- Exercise passage:
Segment Open
In order to test how fast the heartbeat can respond, we measure with the
interval set to its minimum. Before we measure though, we want to be
sure we start with a fresh pulse, and so wait until any old one is
complete. During that wait though, we were continually flushing the
work, and so continually re-evaluating to see if the pulse was complete,
and each attempt would count as an unresponsive system. If the engine
did not complete the request in the couple of busy-spins, it would flag
an error. This is unfortunate, so let's not busy-spin waiting for the
old heartbeat, but terminate it and start afresh.
Signed-off-by: Chris Wilson <chris@chris-wilson.co.uk>
Reviewed-by: Mika Kuoppala <mika.kuoppala@linux.intel.com>
Link: https://patchwork.freedesktop.org/patch/msgid/20201019142841.32273-1-chris@chris-wilson.co.uk
 
                goto err_pm;
 
        for (i = 0; i < ARRAY_SIZE(times); i++) {
-               /* Manufacture a tick */
                do {
-                       while (READ_ONCE(engine->heartbeat.systole))
Segment Closed
- Dataset section:
Segment Open
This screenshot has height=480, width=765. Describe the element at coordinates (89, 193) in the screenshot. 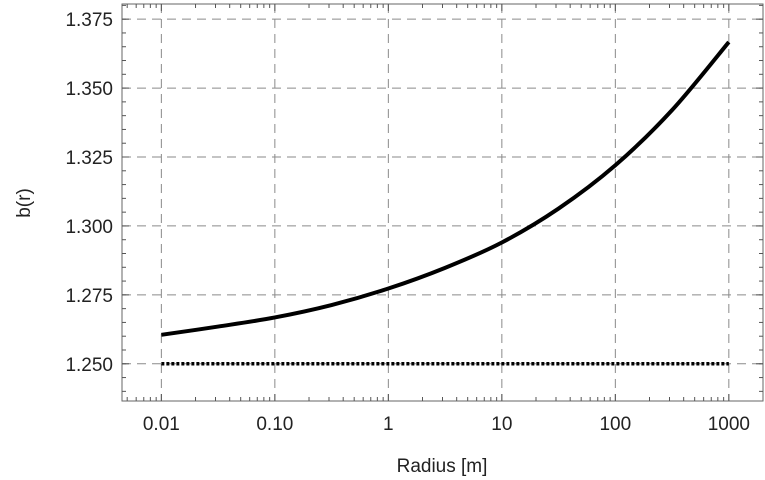

I see `y-tick-labels: 1.250 1.275 1.300 1.325 1.350 1.375` at that location.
Segment Closed
- Task goal: Copy the stretch of the heartbeat commit message from "goto err_pm;" through "beat.systole))".

- Reply to the exercise:
goto err_pm;
 
        for (i = 0; i < ARRAY_SIZE(times); i++) {
-               /* Manufacture a tick */
                do {
-                       while (READ_ONCE(engine->heartbeat.systole))